Site Reliability Engineer-Revenue Engineering

  • Full-time

Company Description

Twitter is what’s happening and what people are talking about right now. For us, life's not about a job, it's about purpose. We believe real change starts with conversation. Here, your voice matters. Come as you are and together we'll do what's right (not what's easy) to serve the public conversation.

Job Description

Who We Are

Twitter’s Revenue organization operates services at massive scale. We are looking for a Site Reliability Engineer (SRE) to join the Embedded Revenue SRE Team.

The Revenue SRE team has many missions. We provide a healthy user experience while serving highly relevant and personalized ads.  We also help advertisers translate their marketing strategy to an audience on Twitter while protecting the safety of their brand.

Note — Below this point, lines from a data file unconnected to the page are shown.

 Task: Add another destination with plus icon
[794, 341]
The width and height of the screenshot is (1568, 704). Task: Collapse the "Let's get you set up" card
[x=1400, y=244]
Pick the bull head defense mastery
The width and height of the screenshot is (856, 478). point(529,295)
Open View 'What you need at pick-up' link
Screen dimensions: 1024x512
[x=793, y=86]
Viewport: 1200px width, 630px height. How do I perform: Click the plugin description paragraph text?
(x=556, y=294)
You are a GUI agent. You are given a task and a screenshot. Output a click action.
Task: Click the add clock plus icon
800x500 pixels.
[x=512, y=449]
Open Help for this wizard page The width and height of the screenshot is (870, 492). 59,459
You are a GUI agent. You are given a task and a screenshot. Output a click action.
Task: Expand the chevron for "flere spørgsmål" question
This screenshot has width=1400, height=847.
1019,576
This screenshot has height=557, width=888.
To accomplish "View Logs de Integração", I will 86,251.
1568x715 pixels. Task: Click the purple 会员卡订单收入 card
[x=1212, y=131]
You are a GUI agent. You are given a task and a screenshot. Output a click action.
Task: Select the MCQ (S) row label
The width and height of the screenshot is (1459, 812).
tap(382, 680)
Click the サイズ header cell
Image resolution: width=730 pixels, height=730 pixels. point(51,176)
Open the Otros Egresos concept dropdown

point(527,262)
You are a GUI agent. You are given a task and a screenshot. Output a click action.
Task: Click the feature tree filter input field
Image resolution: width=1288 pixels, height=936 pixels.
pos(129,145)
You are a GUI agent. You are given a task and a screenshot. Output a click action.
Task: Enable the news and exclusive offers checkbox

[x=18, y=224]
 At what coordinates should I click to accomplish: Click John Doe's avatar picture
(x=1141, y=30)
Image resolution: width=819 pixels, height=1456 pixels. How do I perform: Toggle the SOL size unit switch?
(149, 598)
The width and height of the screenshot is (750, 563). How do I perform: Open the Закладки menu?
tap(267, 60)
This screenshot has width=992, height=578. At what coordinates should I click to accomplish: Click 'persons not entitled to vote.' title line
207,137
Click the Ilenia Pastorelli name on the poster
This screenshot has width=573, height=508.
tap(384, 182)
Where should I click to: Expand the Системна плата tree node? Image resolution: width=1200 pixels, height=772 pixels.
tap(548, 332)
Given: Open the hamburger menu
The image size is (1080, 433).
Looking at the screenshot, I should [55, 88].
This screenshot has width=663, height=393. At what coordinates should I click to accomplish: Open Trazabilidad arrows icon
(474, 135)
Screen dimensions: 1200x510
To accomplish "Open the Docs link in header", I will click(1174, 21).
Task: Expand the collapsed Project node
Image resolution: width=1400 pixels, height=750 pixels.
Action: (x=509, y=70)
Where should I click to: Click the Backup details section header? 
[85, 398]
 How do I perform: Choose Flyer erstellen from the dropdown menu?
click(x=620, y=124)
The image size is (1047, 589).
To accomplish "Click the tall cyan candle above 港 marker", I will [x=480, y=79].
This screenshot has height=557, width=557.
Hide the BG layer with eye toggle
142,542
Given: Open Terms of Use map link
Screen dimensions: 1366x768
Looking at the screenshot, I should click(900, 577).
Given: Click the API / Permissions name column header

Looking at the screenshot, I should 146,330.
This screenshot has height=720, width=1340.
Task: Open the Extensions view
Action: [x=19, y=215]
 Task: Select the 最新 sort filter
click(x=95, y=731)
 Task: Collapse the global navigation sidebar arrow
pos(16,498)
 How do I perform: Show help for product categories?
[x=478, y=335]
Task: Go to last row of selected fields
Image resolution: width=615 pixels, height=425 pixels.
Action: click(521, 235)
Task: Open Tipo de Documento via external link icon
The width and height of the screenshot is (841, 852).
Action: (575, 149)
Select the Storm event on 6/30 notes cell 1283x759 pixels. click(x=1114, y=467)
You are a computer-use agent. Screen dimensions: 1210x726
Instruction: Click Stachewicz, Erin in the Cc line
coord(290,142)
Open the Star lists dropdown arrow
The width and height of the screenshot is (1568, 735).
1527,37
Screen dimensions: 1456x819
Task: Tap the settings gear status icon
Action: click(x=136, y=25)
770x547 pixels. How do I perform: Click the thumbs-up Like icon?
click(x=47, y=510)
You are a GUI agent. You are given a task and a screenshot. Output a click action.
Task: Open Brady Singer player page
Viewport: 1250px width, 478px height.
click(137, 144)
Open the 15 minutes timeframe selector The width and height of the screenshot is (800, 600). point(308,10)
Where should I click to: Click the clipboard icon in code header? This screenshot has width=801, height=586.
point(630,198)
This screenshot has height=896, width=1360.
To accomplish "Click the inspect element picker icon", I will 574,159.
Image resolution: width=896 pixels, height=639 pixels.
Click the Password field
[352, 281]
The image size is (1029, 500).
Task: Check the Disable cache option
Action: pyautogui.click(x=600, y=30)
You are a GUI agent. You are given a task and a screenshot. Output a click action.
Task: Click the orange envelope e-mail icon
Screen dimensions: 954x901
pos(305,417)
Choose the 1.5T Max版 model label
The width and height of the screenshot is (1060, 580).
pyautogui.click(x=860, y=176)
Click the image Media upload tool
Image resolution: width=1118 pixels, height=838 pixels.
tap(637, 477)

To achieve this, we use state of the art open-source and proprietary technologies, and build and operate some of the world’s largest and most complex distributed systems.  We embed deeply with development teams, sharing oncall with a focus on upleveling services and increasing automation of all kinds.  

If you are passionate about working with and contributing to such world-class systems, we invite you to join Revenue SRE.

(More info: Resilient Ad Serving at Twitter Scale)

 

How You’ll Work

  • Work closely with Software Engineering (SWE) counterparts and take an active role as a co-owner of production services to ensure services are built, maintained, and operated in a reliable and scalable way. You will be part of the successful delivery of new features and services, as well as the day-to-day successful operation of existing services.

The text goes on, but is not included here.